Neil Dawson is an Arts Laureate, a Companion of the New Zealand Order of Merit, a sculptor of international standing. In New Zealand and around the world, in lofty civic spaces, domestic interiors and outdoor spaces, his laser-cut, aluminium and steel sculptures hover like ephemeral figments of our imagination. Using the essential sculptural tools of structure, design and scale, his works – suspended or bolted high above our heads – skew expectations of perspective, volume and mass.

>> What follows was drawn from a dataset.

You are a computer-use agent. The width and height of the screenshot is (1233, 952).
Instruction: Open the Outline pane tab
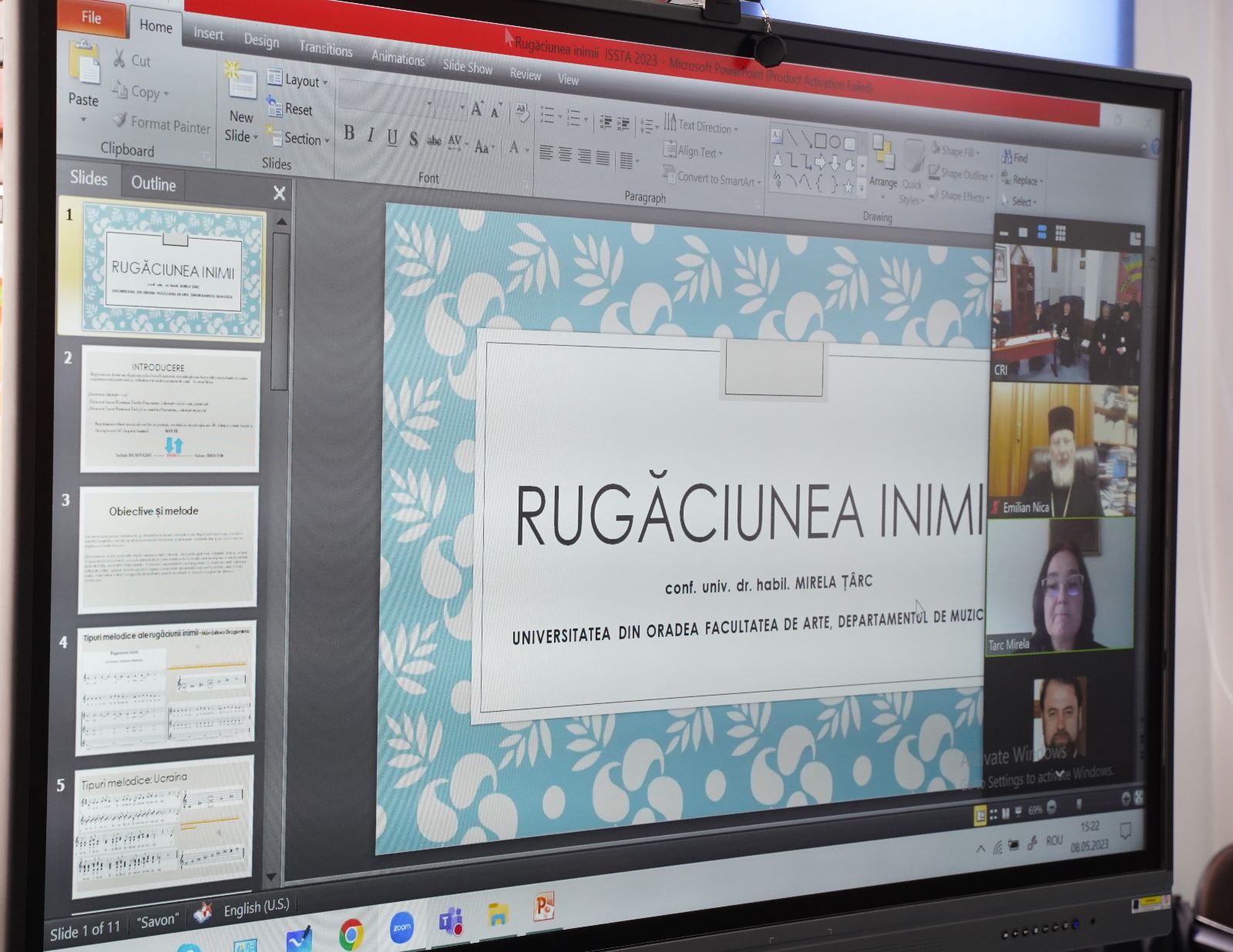[x=153, y=183]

As seen in Chalice in Christchurch’s Cathedral Square, Ferns in Wellington’s Civic Square, Horizons in Gibbs Farm on Kaipara Harbour and Globe, suspended above the Georges Pompidou Centre in Paris, they are barely-there forms, drawn lines stretching across the landscape or urban air space, filtering light, insinuating depth, flickering between substance and absence.
Dawson’s is not a plinth-based practice. He graduated from the University of Canterbury School of Fine Arts in 1970 and the Victorian College of the Arts in Melbourne in 1973. At art school and later when teaching 3D design he gravitated towards the idea of drawing in space. He taught toy-making, admiring their simplicity, their inventiveness, the fact that they don’t have a function “apart from play”.
He began making feathers in the early 1980s when a friend asked him to design a weather vane. The result was a small, copper feather pivoting on the tip of its quill in response to the wind. Since then new technologies and materials – polycarbonate, translucent acrylic, so-called flip-floor or chameleon paints mimicking the iridescence of duck’s wing – have made his feathers lighter, larger, more reflective, more beguiling in their unique detail of rachis, barb and interlocking barbules.